Voltando a Curitiba

Voltar a Curitiba é sempre um prazer. É um conforto para os olhos a limpeza da cidade, as ruas arborizadas, floridas, seus monumentos e prédios onde se tem a impressão que cada arquiteto está em eterno concurso com os outros e consigo mesmo para ver o que de mais bonito ele pode construir. Não encontramos aqui a monotonia dos caixotes tão comum em muitas capitais brasileiras. Seu movimento cultural é enriquecedor.

Voltar só ou conduzindo turistas é sempre uma alegria e descoberta de novidades. Dessa vez, em grupo, não pudemos deixar de comemorar na Santa Felicidade. Momentos descontraídos, descompromissados, alegres e musicados.

Não pudemos contar com nosso sempre carinhoso parceiro José Oliva, à época super atarefado com a reparação de seu novo cd e trabalho. Não deixamos, entretanto, de distribuir para cada integrante de nosso grupo, como brinde, suas palavras escritas em uma de suas caixinhas de atitude.

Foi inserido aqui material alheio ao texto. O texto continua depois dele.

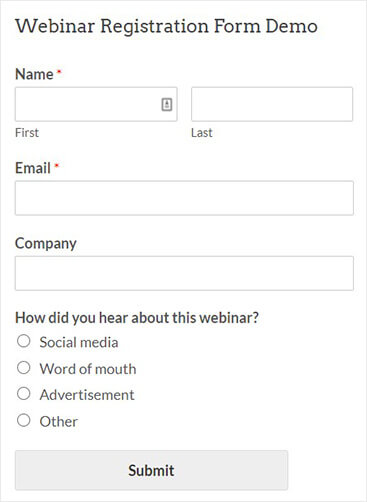
Task: Click the Webinar Registration Form Demo heading
Action: [166, 26]
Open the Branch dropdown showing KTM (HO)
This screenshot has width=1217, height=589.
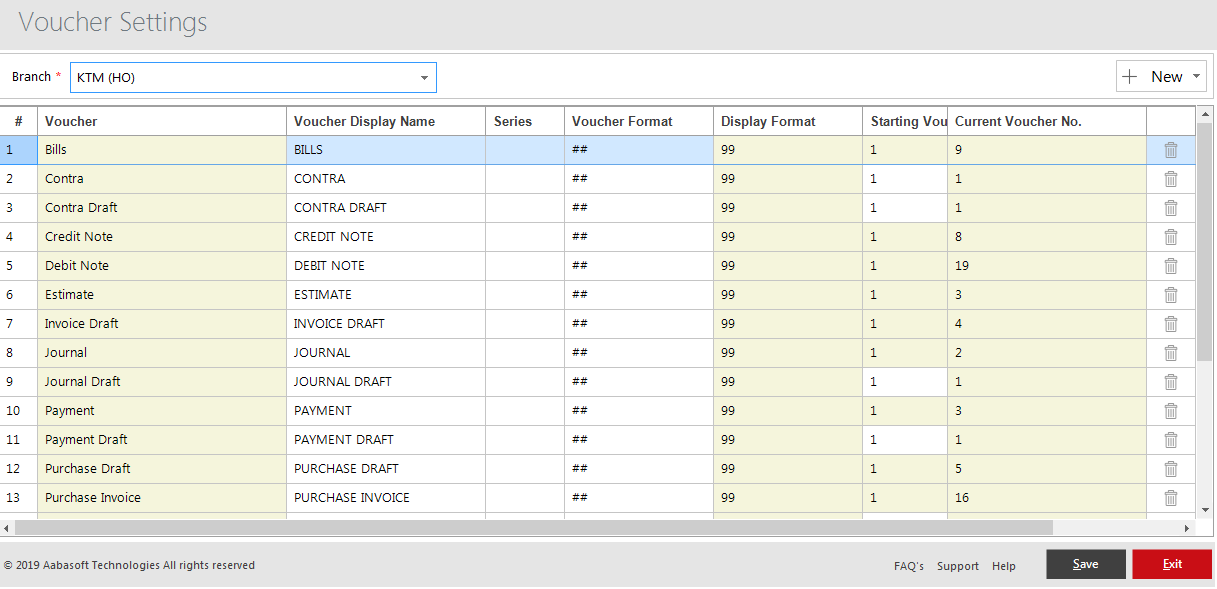pyautogui.click(x=424, y=77)
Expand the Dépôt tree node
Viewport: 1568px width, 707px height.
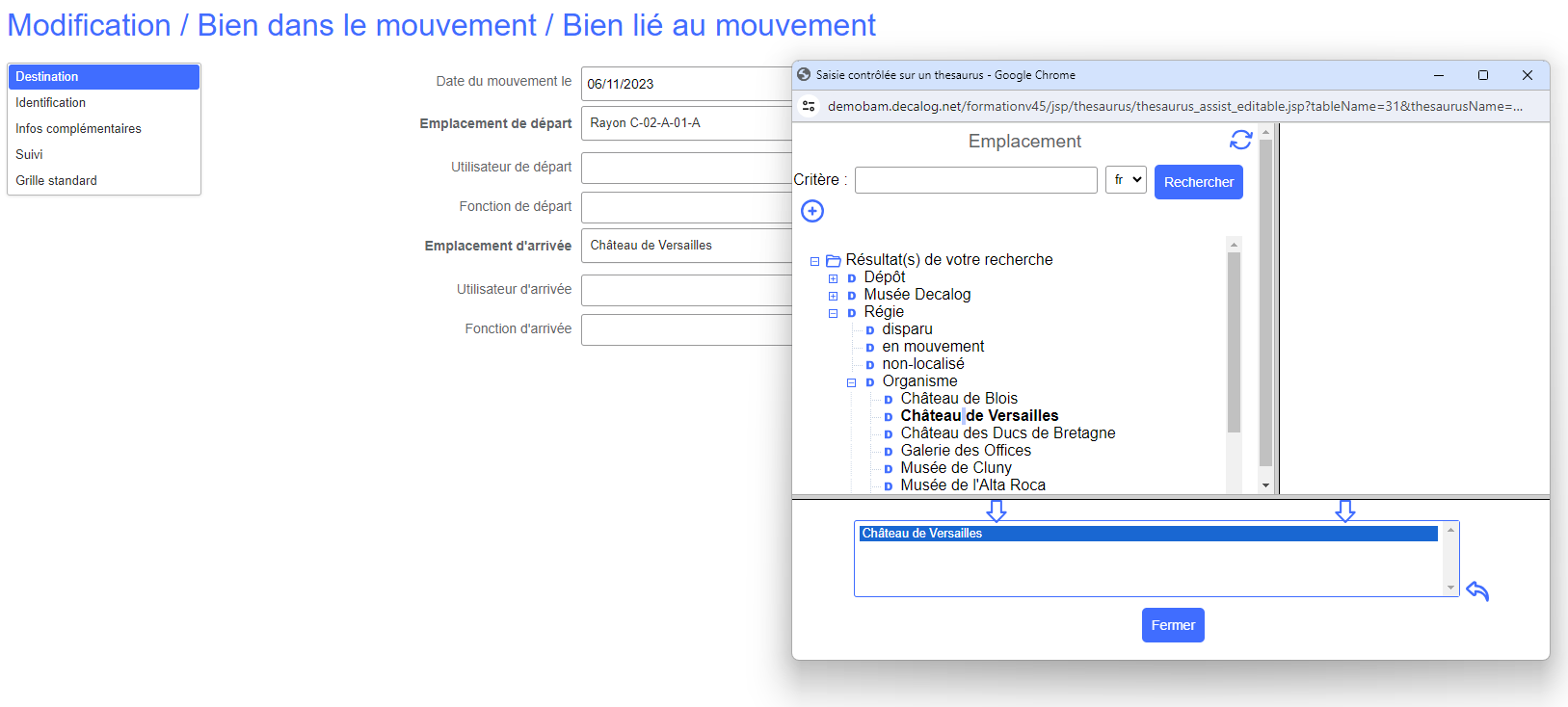[x=834, y=278]
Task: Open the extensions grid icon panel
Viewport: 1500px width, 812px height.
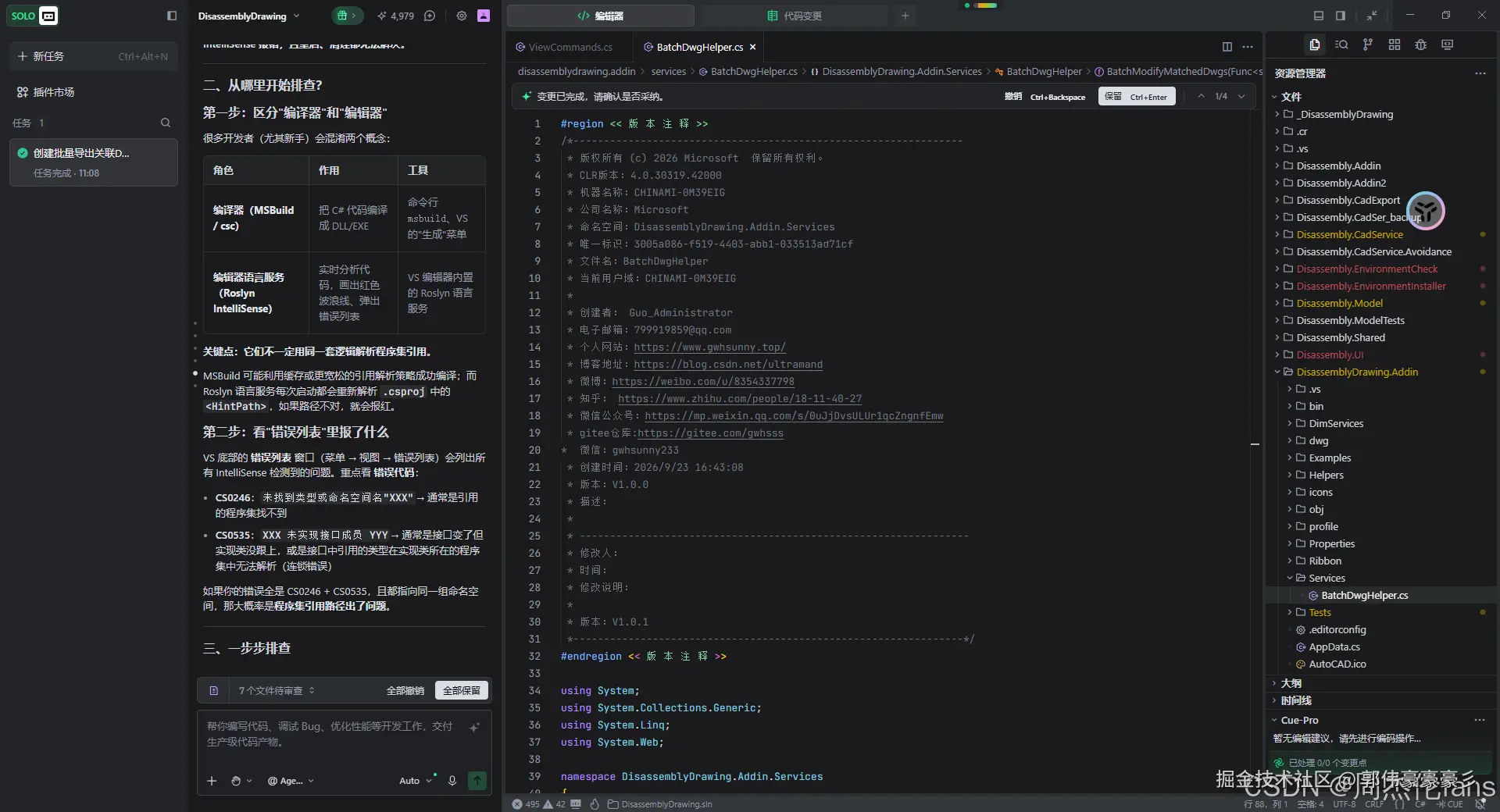Action: 1394,45
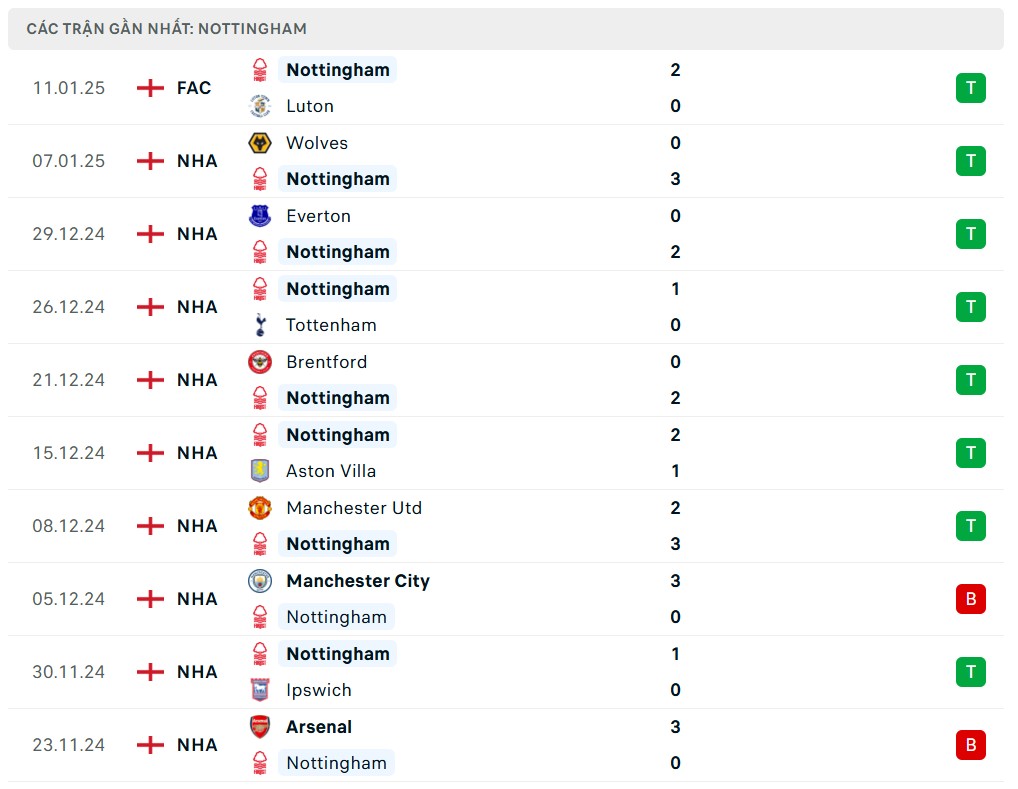
Task: Click the Luton club crest icon
Action: coord(260,106)
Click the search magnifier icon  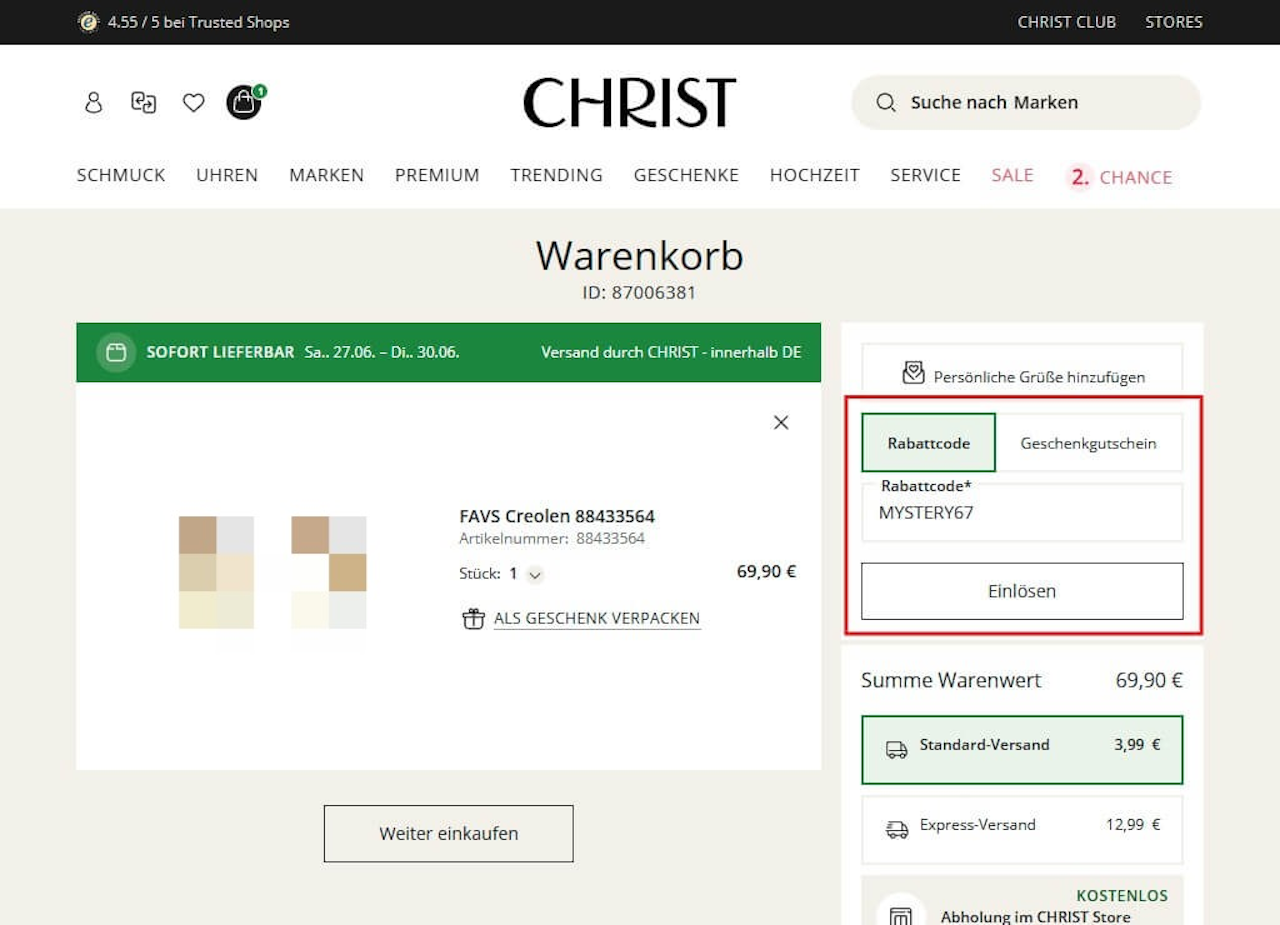coord(885,102)
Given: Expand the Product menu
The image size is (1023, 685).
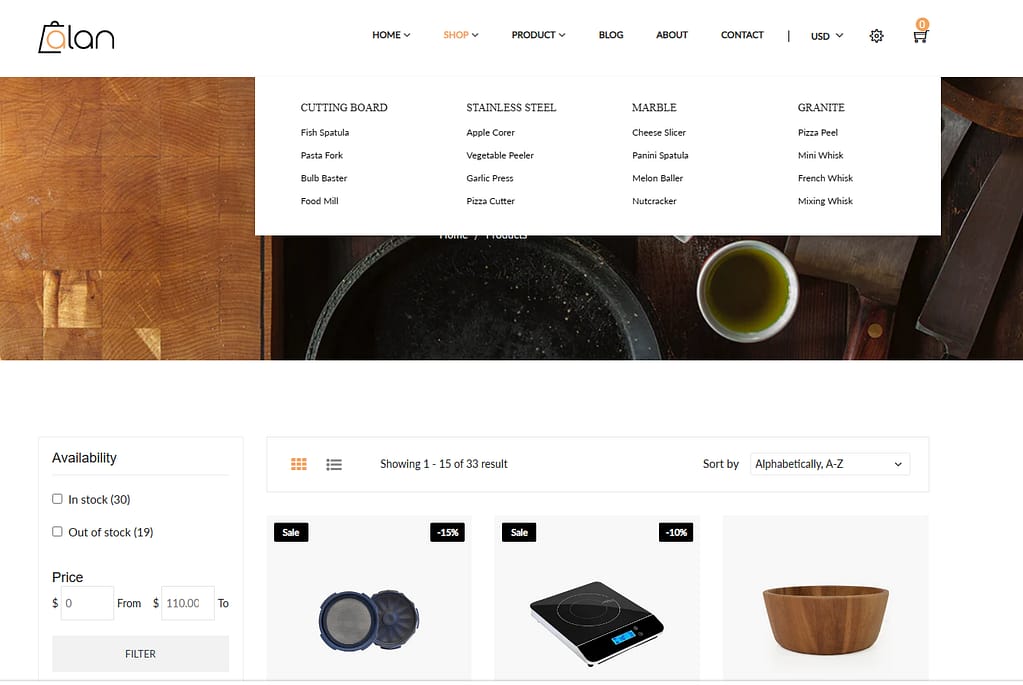Looking at the screenshot, I should point(538,35).
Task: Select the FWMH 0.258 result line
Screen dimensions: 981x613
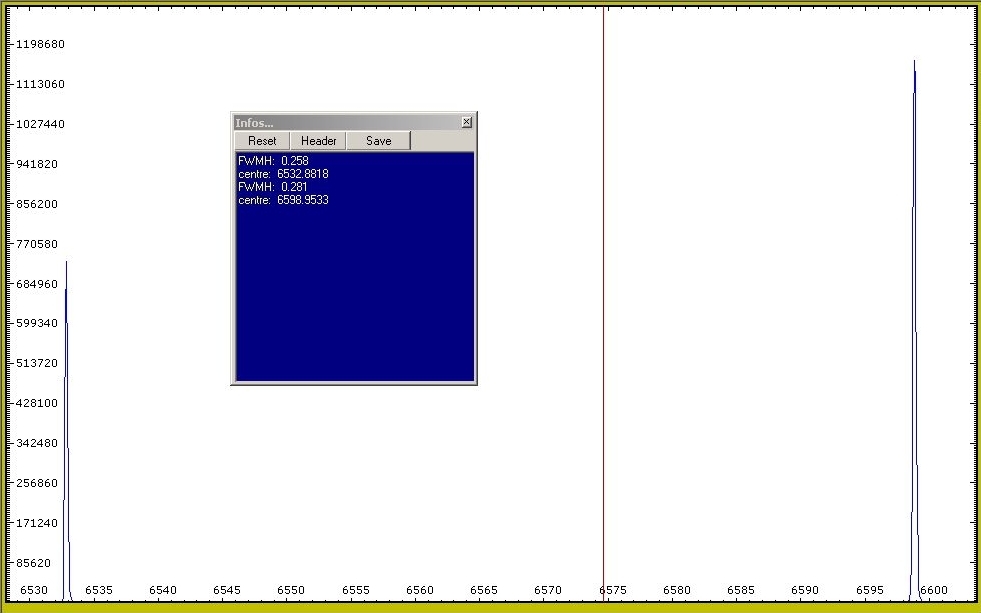Action: pyautogui.click(x=273, y=161)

Temos várias de sua coleção. A última que obtivemos foi a “Abra para Tomar uma Atitude. Leia para Ter a Vida nas Mãos”. São 40 sugestões. Uma para cada semana. As primeiras que abri aleatoriamente pareceram-me formar uma história de atitudes que o José escreveu especialmente para mim: arrojada, organizada, solidária, sustentável, eficaz, de amar, questionadora... Uma breve história (ou caminho?) até a Felicidade. Santa!